| Required work |
The whole listing should be written out again exactly.

*** Input data Section Begins ***

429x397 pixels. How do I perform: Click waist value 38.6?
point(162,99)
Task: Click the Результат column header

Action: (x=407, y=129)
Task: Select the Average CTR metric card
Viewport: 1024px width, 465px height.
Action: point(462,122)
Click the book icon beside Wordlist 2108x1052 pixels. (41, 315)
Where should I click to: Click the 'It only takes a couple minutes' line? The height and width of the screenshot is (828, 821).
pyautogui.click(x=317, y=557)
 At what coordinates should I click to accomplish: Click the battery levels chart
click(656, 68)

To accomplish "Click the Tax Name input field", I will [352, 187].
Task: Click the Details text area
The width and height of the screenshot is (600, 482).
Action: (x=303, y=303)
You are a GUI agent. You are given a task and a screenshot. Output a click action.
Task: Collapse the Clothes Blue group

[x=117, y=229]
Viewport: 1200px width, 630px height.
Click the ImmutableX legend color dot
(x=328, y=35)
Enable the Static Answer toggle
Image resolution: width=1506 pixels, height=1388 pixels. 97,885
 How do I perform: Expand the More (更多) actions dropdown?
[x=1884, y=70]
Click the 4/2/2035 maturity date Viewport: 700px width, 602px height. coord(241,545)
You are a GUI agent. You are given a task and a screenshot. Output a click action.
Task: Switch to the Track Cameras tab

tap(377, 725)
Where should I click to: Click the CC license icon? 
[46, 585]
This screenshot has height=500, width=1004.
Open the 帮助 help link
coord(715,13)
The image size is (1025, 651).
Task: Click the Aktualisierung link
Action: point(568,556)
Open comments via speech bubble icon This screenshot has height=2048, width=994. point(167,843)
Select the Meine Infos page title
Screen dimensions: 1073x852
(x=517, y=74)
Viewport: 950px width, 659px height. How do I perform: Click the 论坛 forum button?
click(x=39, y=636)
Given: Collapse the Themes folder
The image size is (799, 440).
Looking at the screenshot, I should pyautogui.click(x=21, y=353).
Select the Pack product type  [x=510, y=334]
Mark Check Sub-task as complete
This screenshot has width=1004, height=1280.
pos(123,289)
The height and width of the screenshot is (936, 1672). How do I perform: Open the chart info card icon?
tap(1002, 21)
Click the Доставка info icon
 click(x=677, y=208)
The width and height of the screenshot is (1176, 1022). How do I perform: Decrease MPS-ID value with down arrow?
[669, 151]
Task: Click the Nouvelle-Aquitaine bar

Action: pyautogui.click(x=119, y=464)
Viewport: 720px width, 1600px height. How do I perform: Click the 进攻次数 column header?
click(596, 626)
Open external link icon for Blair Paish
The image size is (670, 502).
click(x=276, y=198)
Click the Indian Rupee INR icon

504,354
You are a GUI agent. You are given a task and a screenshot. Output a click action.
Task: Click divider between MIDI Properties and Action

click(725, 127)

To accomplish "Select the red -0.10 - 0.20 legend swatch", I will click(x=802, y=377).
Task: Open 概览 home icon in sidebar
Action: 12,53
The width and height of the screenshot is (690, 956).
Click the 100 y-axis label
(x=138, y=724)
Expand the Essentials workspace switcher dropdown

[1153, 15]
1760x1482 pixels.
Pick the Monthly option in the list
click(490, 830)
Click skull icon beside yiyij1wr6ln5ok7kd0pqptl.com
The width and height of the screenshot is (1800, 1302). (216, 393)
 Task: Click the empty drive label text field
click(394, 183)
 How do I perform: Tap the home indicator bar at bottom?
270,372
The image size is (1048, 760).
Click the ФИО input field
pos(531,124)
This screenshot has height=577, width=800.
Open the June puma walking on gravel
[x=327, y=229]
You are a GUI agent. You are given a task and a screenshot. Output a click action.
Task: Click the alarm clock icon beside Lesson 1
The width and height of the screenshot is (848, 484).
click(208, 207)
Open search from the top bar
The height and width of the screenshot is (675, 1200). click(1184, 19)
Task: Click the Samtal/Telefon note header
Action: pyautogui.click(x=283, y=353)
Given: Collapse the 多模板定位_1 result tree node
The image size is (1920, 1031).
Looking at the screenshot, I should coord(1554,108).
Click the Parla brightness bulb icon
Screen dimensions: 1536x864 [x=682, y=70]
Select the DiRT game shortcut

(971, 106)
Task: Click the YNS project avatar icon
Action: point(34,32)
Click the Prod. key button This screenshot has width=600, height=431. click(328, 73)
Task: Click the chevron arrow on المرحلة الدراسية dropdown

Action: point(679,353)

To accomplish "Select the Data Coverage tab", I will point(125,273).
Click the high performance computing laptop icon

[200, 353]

*** Input data Section Ends ***

| Result below |
429x397 pixels. How do I perform: Click waist value 38.6?
point(162,99)
Task: Click the Результат column header

Action: (x=407, y=129)
Task: Select the Average CTR metric card
Viewport: 1024px width, 465px height.
Action: point(462,122)
Click the book icon beside Wordlist 2108x1052 pixels. (41, 315)
Where should I click to: Click the 'It only takes a couple minutes' line? The height and width of the screenshot is (828, 821).
pyautogui.click(x=317, y=557)
 At what coordinates should I click to accomplish: Click the battery levels chart
click(656, 68)

To accomplish "Click the Tax Name input field", I will [352, 187].
Task: Click the Details text area
The width and height of the screenshot is (600, 482).
Action: (x=303, y=303)
You are a GUI agent. You are given a task and a screenshot. Output a click action.
Task: Collapse the Clothes Blue group

[x=117, y=229]
Viewport: 1200px width, 630px height.
Click the ImmutableX legend color dot
(x=328, y=35)
Enable the Static Answer toggle
Image resolution: width=1506 pixels, height=1388 pixels. 97,885
 How do I perform: Expand the More (更多) actions dropdown?
[x=1884, y=70]
Click the 4/2/2035 maturity date Viewport: 700px width, 602px height. coord(241,545)
You are a GUI agent. You are given a task and a screenshot. Output a click action.
Task: Switch to the Track Cameras tab

tap(377, 725)
Where should I click to: Click the CC license icon? 
[46, 585]
This screenshot has height=500, width=1004.
Open the 帮助 help link
coord(715,13)
The image size is (1025, 651).
Task: Click the Aktualisierung link
Action: point(568,556)
Open comments via speech bubble icon This screenshot has height=2048, width=994. point(167,843)
Select the Meine Infos page title
Screen dimensions: 1073x852
(x=517, y=74)
Viewport: 950px width, 659px height. How do I perform: Click the 论坛 forum button?
click(x=39, y=636)
Given: Collapse the Themes folder
The image size is (799, 440).
Looking at the screenshot, I should pyautogui.click(x=21, y=353).
Select the Pack product type  [x=510, y=334]
Mark Check Sub-task as complete
This screenshot has width=1004, height=1280.
pos(123,289)
The height and width of the screenshot is (936, 1672). How do I perform: Open the chart info card icon?
tap(1002, 21)
Click the Доставка info icon
 click(x=677, y=208)
The width and height of the screenshot is (1176, 1022). How do I perform: Decrease MPS-ID value with down arrow?
[669, 151]
Task: Click the Nouvelle-Aquitaine bar

Action: pyautogui.click(x=119, y=464)
Viewport: 720px width, 1600px height. How do I perform: Click the 进攻次数 column header?
click(596, 626)
Open external link icon for Blair Paish
The image size is (670, 502).
click(x=276, y=198)
Click the Indian Rupee INR icon

504,354
You are a GUI agent. You are given a task and a screenshot. Output a click action.
Task: Click divider between MIDI Properties and Action

click(725, 127)

To accomplish "Select the red -0.10 - 0.20 legend swatch", I will click(x=802, y=377).
Task: Open 概览 home icon in sidebar
Action: 12,53
The width and height of the screenshot is (690, 956).
Click the 100 y-axis label
(x=138, y=724)
Expand the Essentials workspace switcher dropdown

[1153, 15]
1760x1482 pixels.
Pick the Monthly option in the list
click(490, 830)
Click skull icon beside yiyij1wr6ln5ok7kd0pqptl.com
The width and height of the screenshot is (1800, 1302). (216, 393)
 Task: Click the empty drive label text field
click(394, 183)
 How do I perform: Tap the home indicator bar at bottom?
270,372
The image size is (1048, 760).
Click the ФИО input field
pos(531,124)
This screenshot has height=577, width=800.
Open the June puma walking on gravel
[x=327, y=229]
You are a GUI agent. You are given a task and a screenshot. Output a click action.
Task: Click the alarm clock icon beside Lesson 1
The width and height of the screenshot is (848, 484).
click(208, 207)
Open search from the top bar
The height and width of the screenshot is (675, 1200). click(1184, 19)
Task: Click the Samtal/Telefon note header
Action: pyautogui.click(x=283, y=353)
Given: Collapse the 多模板定位_1 result tree node
The image size is (1920, 1031).
Looking at the screenshot, I should coord(1554,108).
Click the Parla brightness bulb icon
Screen dimensions: 1536x864 [x=682, y=70]
Select the DiRT game shortcut

(971, 106)
Task: Click the YNS project avatar icon
Action: point(34,32)
Click the Prod. key button This screenshot has width=600, height=431. click(328, 73)
Task: Click the chevron arrow on المرحلة الدراسية dropdown

Action: point(679,353)

To accomplish "Select the Data Coverage tab", I will point(125,273).
Click the high performance computing laptop icon

[200, 353]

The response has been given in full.